Motivation: More complex example

In this section we’ll show a moderately complex real-world example of usage of timeplot, with the goal to show its power and inspire the reader to learn more, but without the goal to provide detailed explanations. To become capable of using timeplot for similar purposes yourself, you’ll have to actually read the next chapters.

Consider the log format described in the Actual introduction — the one where tasks consist of a fetching data from memcached stage and computational stage, delimited by Begin, GetCommonData, End.

Suppose that we have several racks of servers and just one memcached server. Let us compare how memcached latencies differ when it is accessed by workers from different racks (since cross-rack access requires an extra network packet hop through a switch device, accesing from the same rack should be faster).

memcached is on rack 1. Let us specifically compare performance on machines UNIT011 and UNIT051. So, we should expect access from UNIT011 to be faster.

The filtered log looks like this:

...
UNIT011 2010-12-09 01:54:41.853 P3964 Debug GetCommonData 390256d1/49
UNIT011 2010-12-09 01:54:41.927 P3964  Info Begin 390256d1/51
UNIT011 2010-12-09 01:54:41.928 P3964 Debug GetCommonData 390256d1/51
UNIT051 2010-12-09 01:54:42.045 P3832  Info Begin 390256d1/99
UNIT051 2010-12-09 01:54:42.045 P3164  Info Begin 390256d1/98
UNIT051 2010-12-09 01:54:42.046 P3164 Debug GetCommonData 390256d1/98
...

Let us make this into a trace file for timeplot:

$ awk '{t=$2 " " $3; p="memcached-" $1 "." $4}
       /Begin /        {print t " >" p}
       /GetCommonData /{print t " <" p}'
       log.txt > trace.txt

The trace will look like this:

...
2010-12-09 01:54:41.853 <memcached-UNIT011.P3964
2010-12-09 01:54:41.927 >memcached-UNIT011.P3964
2010-12-09 01:54:41.928 <memcached-UNIT011.P3964
2010-12-09 01:54:42.045 >memcached-UNIT051.P3832
2010-12-09 01:54:42.045 >memcached-UNIT051.P3164
2010-12-09 01:54:42.046 <memcached-UNIT051.P3164
...

Here the track names correspond to different processes (though in general, as we’ll see later, track names have broader meaning in timeplot), > means the beginning of an activity and < means the end (these are two of the different event types).

Now we’ll plot the distribution of durations of memcached access times according to these > and < events:

$ tplot -if trace.txt -o latencies.png
        -dk 'within[-] duration drop binf 10 0.001,0.002,0.005,0.01,0.05'

For now do not concern yourself with the meaning of the value of the -dk parameter, it will be explained later (in section Plot kinds ). Just concentrate on the input (how easy it is to generate from the logs) and the output (how much it tells about the system). The result looks like this:

_images/tplot-motivating-example.png

Explanation of the output: The graph above corresponds to access from UNIT011, below from UNIT051. Both graphs have time on the X axis and latency on the Y axis. Time is cut into 10-second bins represented by a stack of colored bars. Within each stack (see legend and compare to the invocation of tplot above):

  • Height of the green bar shows the fraction of latencies under 0.001s
  • Height of the blue bar shows the fraction of latencies in 0.001s–0.002s
  • Height of the yellow bar shows the fraction of latencies in 0.002s–0.005s
  • Height of the red bar shows the fraction of latencies in 0.005s–0.01s
  • Height of the orange bar shows the fraction of latencies in 0.01s–0.05s
  • Height of the brown bar shows the fraction of latencies above 0.05s

Together these fractions add up to 1.

_Supplied entries:_

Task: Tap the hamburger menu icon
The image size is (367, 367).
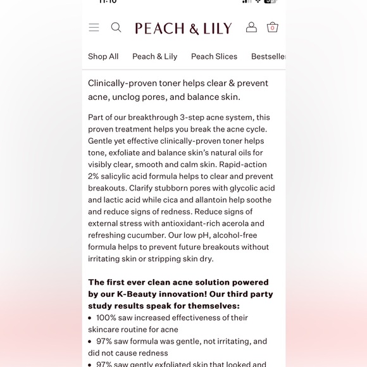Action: pos(94,27)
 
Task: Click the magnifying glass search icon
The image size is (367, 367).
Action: pos(116,27)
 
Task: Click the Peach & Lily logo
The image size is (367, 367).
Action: pos(184,28)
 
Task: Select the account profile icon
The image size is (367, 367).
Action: pos(251,27)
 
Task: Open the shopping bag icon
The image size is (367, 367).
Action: pos(273,27)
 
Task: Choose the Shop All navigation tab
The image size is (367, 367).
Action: pos(103,56)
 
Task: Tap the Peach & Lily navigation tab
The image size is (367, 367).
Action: pos(154,56)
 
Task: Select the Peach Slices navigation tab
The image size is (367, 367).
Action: pos(214,56)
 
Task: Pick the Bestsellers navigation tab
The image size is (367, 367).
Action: pos(268,56)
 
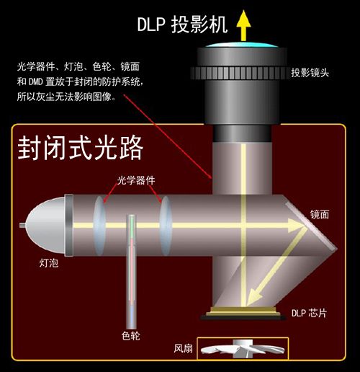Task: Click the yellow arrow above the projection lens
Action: click(243, 25)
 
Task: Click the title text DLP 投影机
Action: click(182, 25)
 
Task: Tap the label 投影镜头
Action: click(310, 73)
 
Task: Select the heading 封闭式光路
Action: click(81, 148)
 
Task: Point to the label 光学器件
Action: click(136, 180)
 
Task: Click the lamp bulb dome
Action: click(45, 225)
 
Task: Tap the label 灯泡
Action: click(49, 263)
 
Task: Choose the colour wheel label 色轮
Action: click(131, 336)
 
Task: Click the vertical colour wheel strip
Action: click(131, 272)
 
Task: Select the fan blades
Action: click(243, 350)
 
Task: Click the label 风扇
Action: click(184, 348)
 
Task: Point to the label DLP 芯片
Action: click(309, 313)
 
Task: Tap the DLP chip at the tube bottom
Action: click(243, 313)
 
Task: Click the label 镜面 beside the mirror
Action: click(320, 214)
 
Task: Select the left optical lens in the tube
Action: click(99, 226)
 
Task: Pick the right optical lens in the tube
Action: click(166, 226)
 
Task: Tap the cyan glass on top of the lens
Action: click(242, 45)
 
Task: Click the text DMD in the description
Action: click(35, 82)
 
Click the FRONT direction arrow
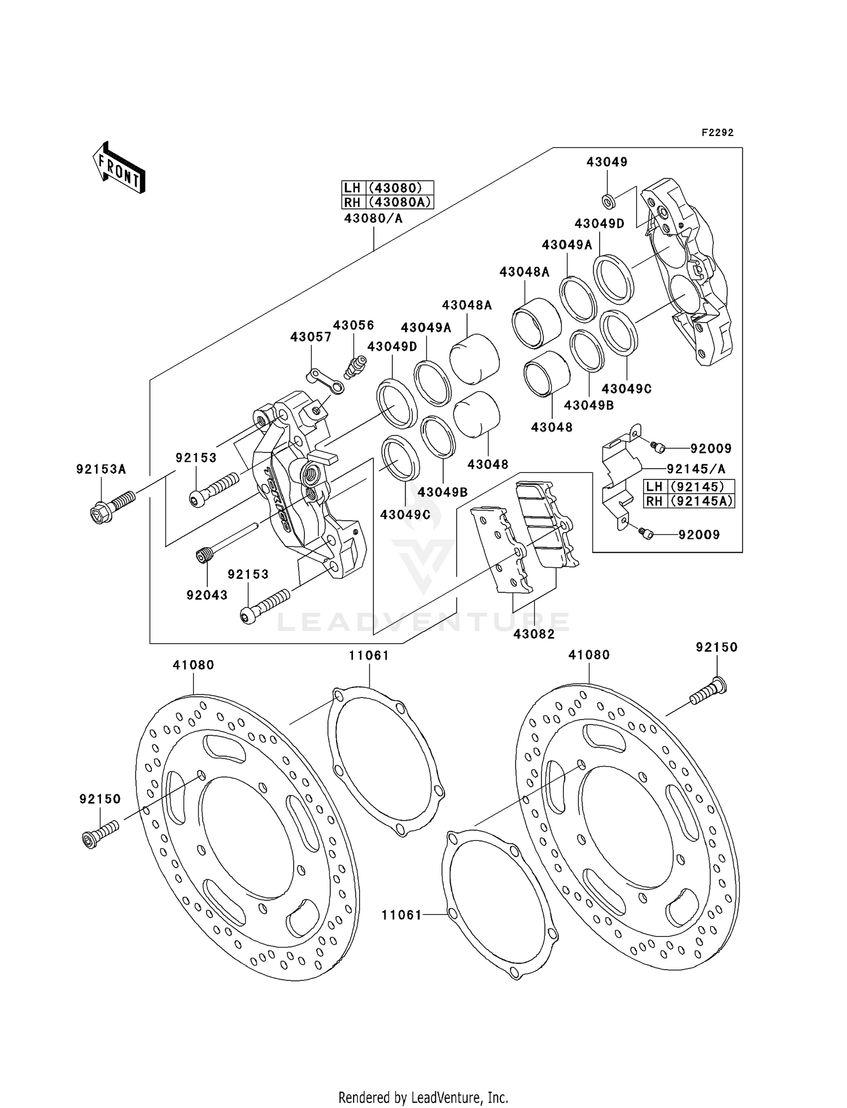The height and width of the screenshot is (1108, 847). point(119,168)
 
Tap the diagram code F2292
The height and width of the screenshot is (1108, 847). point(717,133)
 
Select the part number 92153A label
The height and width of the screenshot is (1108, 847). point(101,469)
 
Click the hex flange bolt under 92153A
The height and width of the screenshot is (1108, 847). point(112,506)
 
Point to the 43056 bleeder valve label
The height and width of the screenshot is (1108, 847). point(353,325)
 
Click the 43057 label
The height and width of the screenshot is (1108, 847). point(311,337)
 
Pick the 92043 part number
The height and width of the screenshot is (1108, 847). point(207,595)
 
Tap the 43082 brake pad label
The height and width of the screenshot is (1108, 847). point(534,634)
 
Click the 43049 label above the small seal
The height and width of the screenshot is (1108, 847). point(607,162)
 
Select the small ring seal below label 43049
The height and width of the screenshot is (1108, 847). point(608,199)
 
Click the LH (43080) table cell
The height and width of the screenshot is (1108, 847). point(388,188)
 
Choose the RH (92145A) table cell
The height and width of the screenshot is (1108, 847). point(689,501)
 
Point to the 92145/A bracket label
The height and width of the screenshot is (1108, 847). point(696,469)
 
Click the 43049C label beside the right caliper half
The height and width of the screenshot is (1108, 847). point(626,389)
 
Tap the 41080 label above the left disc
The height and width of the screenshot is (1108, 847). point(194,665)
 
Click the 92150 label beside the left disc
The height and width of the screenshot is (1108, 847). point(100,799)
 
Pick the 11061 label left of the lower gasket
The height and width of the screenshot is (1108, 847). point(401,915)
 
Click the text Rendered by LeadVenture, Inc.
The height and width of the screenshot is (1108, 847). point(423,1098)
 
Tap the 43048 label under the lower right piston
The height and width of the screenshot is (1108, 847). point(552,428)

_Your objective:_
Answer these questions from the timeplot passage:
(a) On which rack is the memcached server located?
(b) In the trace file, what does the > symbol mean?
(c) What range of latencies does the height of the red bar show?

_Worked solution:_
(a) Rack 1.
(b) It marks the beginning of an activity.
(c) Latencies from 0.005s to 0.01s.